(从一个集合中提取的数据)
========
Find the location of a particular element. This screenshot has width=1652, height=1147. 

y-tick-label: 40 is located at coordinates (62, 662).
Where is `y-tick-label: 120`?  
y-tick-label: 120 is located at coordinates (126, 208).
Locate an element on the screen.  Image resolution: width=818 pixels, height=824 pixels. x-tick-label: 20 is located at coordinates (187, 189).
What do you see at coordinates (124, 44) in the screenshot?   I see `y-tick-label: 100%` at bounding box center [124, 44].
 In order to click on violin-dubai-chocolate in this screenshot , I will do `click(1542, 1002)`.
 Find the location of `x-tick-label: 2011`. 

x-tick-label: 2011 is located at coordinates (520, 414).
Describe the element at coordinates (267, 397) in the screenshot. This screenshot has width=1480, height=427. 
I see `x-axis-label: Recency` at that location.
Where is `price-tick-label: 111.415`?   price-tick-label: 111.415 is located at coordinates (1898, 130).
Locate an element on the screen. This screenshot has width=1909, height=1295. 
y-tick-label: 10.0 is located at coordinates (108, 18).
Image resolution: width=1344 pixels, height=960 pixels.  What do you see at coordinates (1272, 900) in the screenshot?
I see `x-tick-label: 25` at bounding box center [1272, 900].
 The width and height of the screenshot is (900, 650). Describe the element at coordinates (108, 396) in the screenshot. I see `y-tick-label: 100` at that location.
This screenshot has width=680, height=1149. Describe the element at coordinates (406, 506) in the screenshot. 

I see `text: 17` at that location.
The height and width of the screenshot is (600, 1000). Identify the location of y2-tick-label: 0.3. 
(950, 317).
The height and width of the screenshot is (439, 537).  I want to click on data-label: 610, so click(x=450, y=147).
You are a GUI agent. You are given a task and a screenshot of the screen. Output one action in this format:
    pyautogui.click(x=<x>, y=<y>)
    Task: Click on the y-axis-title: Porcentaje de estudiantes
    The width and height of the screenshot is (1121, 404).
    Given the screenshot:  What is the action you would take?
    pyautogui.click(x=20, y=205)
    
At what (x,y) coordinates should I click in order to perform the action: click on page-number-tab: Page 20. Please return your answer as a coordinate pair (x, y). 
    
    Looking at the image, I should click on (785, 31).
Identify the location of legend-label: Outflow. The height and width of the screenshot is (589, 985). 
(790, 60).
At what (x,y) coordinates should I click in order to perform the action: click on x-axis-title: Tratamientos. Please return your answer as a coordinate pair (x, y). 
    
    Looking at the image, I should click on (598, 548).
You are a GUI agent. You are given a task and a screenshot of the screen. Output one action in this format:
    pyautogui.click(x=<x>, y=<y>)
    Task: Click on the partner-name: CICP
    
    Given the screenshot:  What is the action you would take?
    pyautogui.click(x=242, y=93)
========
请从记录的开头起，一直到包含“y-tick-label: 10.0 is”的那一行为止，把这些行原样照录一遍，包含该行在内。

Find the location of a particular element. This screenshot has width=1652, height=1147. 

y-tick-label: 40 is located at coordinates (62, 662).
Where is `y-tick-label: 120`?  
y-tick-label: 120 is located at coordinates (126, 208).
Locate an element on the screen.  Image resolution: width=818 pixels, height=824 pixels. x-tick-label: 20 is located at coordinates (187, 189).
What do you see at coordinates (124, 44) in the screenshot?   I see `y-tick-label: 100%` at bounding box center [124, 44].
 In order to click on violin-dubai-chocolate in this screenshot , I will do `click(1542, 1002)`.
 Find the location of `x-tick-label: 2011`. 

x-tick-label: 2011 is located at coordinates (520, 414).
Describe the element at coordinates (267, 397) in the screenshot. This screenshot has width=1480, height=427. 
I see `x-axis-label: Recency` at that location.
Where is `price-tick-label: 111.415`?   price-tick-label: 111.415 is located at coordinates (1898, 130).
Locate an element on the screen. This screenshot has width=1909, height=1295. 
y-tick-label: 10.0 is located at coordinates (108, 18).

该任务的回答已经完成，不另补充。